Copy the listing below line for line, from its opening line to the one with "You are a computer-use agent. Image", both included; stop there.
┌──
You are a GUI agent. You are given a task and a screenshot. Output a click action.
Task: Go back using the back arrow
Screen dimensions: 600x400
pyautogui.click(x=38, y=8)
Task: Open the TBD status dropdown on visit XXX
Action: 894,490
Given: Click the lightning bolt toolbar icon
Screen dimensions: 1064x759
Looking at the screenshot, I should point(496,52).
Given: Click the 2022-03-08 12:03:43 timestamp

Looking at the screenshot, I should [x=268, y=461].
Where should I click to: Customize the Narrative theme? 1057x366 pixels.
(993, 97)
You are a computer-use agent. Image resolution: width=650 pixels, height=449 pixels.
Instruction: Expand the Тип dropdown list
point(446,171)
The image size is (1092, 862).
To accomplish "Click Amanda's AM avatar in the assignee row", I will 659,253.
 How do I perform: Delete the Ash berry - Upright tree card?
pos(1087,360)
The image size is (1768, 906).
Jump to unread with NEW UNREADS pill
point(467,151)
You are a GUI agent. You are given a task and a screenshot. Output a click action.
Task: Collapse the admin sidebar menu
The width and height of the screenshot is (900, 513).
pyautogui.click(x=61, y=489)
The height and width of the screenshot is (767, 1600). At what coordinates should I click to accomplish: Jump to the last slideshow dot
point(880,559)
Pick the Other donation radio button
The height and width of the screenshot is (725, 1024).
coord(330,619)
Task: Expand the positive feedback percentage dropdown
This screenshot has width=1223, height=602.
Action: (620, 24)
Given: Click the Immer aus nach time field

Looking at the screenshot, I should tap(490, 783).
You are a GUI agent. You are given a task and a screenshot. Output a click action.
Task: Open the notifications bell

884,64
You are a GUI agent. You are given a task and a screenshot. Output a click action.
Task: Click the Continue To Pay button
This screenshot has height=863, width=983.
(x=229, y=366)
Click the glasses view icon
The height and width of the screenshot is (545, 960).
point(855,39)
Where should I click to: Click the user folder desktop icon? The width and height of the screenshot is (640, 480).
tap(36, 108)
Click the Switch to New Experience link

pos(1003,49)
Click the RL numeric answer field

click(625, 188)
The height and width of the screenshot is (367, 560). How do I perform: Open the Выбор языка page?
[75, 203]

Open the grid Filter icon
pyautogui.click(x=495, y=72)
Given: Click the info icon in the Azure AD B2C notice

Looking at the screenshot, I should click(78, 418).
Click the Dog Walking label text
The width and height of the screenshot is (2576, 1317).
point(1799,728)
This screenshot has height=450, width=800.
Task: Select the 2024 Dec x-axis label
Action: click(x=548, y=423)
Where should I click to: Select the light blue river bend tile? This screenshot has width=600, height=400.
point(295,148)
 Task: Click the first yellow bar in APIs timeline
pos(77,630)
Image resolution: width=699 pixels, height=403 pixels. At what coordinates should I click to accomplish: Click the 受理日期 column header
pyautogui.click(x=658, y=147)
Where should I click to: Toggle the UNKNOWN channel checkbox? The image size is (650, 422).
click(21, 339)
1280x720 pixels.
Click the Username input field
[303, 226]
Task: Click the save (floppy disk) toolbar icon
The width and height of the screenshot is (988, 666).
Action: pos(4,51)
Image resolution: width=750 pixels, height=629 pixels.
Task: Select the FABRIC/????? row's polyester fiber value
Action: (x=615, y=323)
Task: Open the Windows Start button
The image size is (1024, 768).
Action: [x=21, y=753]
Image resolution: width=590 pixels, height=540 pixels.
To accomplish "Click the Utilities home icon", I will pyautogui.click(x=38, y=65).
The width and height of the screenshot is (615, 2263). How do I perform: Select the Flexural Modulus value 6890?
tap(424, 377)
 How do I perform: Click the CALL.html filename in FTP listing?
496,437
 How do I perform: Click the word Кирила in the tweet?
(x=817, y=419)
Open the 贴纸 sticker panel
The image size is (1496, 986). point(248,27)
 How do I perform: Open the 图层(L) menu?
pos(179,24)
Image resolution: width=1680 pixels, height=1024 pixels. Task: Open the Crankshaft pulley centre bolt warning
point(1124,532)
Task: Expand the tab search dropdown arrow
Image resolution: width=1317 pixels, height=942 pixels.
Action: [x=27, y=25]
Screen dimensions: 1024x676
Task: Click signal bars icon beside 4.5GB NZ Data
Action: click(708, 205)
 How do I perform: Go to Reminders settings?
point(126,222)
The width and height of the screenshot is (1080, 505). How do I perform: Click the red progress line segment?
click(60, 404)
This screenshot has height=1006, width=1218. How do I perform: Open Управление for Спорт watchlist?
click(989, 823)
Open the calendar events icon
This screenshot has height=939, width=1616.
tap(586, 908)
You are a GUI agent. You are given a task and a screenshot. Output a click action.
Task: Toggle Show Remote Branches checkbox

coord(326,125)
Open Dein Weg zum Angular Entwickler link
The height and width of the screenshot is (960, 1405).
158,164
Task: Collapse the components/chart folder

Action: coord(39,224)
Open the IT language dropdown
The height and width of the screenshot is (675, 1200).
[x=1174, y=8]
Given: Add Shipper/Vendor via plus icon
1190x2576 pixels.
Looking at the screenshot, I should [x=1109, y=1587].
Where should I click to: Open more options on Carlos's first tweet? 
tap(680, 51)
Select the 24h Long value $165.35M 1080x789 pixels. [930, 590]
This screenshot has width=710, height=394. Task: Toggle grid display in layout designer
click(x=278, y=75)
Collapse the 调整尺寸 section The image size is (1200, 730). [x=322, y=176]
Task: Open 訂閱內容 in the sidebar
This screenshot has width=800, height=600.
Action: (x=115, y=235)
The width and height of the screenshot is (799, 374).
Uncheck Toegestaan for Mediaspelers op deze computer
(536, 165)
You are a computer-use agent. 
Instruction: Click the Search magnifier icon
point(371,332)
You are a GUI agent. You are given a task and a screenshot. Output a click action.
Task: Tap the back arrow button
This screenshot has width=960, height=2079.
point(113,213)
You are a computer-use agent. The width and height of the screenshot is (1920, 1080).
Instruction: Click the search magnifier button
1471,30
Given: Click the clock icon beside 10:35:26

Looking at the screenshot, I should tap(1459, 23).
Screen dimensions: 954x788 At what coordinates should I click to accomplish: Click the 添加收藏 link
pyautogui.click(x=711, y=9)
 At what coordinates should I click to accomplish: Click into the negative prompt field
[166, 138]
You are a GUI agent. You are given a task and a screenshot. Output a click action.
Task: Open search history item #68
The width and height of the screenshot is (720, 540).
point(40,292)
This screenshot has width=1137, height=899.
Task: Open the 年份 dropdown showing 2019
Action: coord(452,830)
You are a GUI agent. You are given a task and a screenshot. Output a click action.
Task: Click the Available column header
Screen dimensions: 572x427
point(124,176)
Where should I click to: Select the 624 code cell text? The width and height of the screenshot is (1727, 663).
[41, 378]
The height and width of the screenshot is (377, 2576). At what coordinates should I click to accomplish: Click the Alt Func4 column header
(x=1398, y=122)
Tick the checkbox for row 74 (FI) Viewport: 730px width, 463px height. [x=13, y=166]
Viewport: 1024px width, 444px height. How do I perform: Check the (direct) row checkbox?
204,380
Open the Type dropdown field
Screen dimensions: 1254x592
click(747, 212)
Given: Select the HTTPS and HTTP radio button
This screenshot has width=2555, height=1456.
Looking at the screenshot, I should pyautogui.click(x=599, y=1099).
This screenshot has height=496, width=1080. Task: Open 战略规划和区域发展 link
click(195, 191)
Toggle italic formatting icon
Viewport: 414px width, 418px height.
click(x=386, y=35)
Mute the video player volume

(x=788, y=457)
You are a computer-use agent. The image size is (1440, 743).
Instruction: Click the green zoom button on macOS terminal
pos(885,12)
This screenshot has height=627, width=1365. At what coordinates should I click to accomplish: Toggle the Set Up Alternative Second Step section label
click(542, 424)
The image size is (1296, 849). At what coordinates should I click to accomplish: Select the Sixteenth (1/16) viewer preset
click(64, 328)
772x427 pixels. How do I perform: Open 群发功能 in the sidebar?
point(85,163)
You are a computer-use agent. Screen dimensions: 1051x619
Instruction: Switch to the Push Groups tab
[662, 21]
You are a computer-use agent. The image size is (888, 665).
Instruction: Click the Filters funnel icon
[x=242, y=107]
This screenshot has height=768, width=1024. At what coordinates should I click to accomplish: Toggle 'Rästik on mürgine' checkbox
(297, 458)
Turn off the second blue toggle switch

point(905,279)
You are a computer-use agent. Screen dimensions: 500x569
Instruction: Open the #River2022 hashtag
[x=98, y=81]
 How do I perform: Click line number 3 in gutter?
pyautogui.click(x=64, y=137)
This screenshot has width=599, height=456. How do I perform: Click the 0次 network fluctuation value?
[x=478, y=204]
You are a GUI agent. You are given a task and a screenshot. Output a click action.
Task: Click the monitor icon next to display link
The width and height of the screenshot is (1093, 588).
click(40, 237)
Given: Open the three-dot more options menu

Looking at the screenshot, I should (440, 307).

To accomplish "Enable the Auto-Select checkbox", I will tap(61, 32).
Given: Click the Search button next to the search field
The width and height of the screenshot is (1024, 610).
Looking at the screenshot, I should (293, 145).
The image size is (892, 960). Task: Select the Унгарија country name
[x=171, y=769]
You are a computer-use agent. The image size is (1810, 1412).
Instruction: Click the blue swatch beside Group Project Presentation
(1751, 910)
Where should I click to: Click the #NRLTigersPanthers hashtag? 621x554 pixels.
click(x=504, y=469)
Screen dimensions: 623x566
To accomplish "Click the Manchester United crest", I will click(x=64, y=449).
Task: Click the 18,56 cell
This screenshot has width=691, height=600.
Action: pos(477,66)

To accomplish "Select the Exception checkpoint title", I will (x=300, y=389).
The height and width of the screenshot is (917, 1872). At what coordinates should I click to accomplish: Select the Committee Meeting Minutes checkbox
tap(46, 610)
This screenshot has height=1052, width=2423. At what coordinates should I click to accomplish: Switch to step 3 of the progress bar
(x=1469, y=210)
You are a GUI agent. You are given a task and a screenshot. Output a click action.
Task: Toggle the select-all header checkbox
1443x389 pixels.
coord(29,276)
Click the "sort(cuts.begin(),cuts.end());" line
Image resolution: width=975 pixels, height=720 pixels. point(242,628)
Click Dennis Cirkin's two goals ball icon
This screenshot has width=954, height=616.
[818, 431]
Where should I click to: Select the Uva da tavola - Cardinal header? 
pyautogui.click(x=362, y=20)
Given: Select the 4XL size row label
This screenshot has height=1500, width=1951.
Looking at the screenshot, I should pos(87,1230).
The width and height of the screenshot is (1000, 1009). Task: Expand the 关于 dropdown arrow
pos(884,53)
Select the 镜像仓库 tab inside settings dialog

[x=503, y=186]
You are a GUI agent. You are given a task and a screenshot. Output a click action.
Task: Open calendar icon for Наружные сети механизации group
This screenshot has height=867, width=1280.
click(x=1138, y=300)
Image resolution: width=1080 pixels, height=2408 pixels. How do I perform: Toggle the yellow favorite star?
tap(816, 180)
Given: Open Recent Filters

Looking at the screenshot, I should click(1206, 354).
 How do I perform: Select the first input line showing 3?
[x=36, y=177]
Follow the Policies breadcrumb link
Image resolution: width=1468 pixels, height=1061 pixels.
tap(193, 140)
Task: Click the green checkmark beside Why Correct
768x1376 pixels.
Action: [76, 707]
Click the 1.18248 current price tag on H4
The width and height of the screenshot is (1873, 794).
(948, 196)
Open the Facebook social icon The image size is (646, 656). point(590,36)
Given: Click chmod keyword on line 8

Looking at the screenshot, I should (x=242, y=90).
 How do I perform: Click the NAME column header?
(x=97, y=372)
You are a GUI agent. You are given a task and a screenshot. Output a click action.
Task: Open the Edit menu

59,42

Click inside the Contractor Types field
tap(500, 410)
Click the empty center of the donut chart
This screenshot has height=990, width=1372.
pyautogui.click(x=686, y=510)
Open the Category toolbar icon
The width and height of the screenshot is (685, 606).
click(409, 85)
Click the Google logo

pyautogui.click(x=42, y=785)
└──
■ **Response to this task**:
You are a GUI agent. You are given a task and a screenshot. Output a click action.
Task: Go back using the back arrow
Screen dimensions: 600x400
pyautogui.click(x=38, y=8)
Task: Open the TBD status dropdown on visit XXX
Action: 894,490
Given: Click the lightning bolt toolbar icon
Screen dimensions: 1064x759
Looking at the screenshot, I should point(496,52).
Given: Click the 2022-03-08 12:03:43 timestamp

Looking at the screenshot, I should [x=268, y=461].
Where should I click to: Customize the Narrative theme? 1057x366 pixels.
(993, 97)
You are a computer-use agent. Image resolution: width=650 pixels, height=449 pixels.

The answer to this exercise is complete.